Saturday, May 26, 2012

Why Gardens Don't Have Water Features

Continuing the investigation of water in design, and more specifically in the designed landscape, my insistence that water be considered an element and not a feature deserves more attention. If the artful working of the land takes human activity from farming to garden-making, then the question begins with the land itself, the earth.  Ancient philosophers declared earth was one of the four fundamental elements along with water, air and fire. The plants of pleasure grounds and productive fields thrive when they are rooted well in the earth, irrigated by water, open to the air (and protected from destructive winds), and nourished by the fiery sun. Harmony results when the four elements are in balance.

For many gardens, wells or cisterns collect water supplying irrigation through channels or conduits, and on a grander scale, by aqueducts and pumps. Gardens meant to be more than the utilitarian kitchen vegetable patch, orchard, vineyard or plowed field, used devices that displayed water in its many attributes. Contrivances exploited water's inherent desire to fall with gravity, to splash, bubble and ripple, and to seek levelness. Designers make fountains, basins and pools that contain water giving a shape to a formless material. Flowing through runnels or dropping down cascades, water cools the air and soothes unwanted sound. The effect inspires contemplation, or stimulates reactions. This emotional range was well employed by Lawrence Halprin's design of the FDR Memorial in Washington, DC.
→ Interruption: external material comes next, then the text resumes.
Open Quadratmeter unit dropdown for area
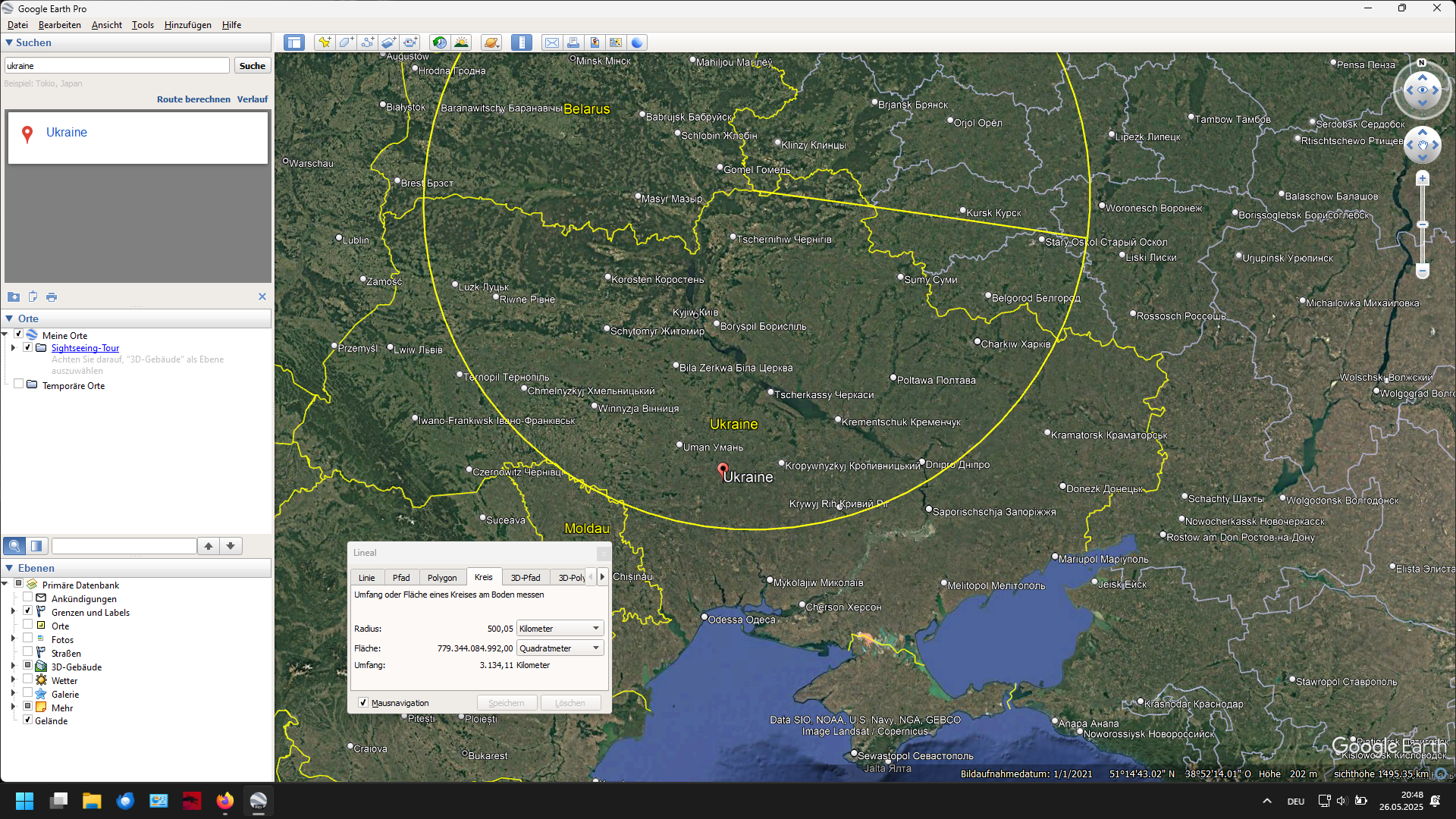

The site plan is composed of four garden “rooms” following Roosevelt’s four terms, and water is the material used to signify four distinct perceptions: slight drips represent the Great Depression’s poverty; cascades signify the Tennessee Valley Authority dam project; World War II is referenced by chaotic activity; and a still pool reflects Roosevelt's death. A fifth and final area has large and jubilant waterfalls that symbolize his entire achievement. Water is present throughout the entire memorial in such an integral manner that it is impossible to stand anywhere and point to a single water “feature.”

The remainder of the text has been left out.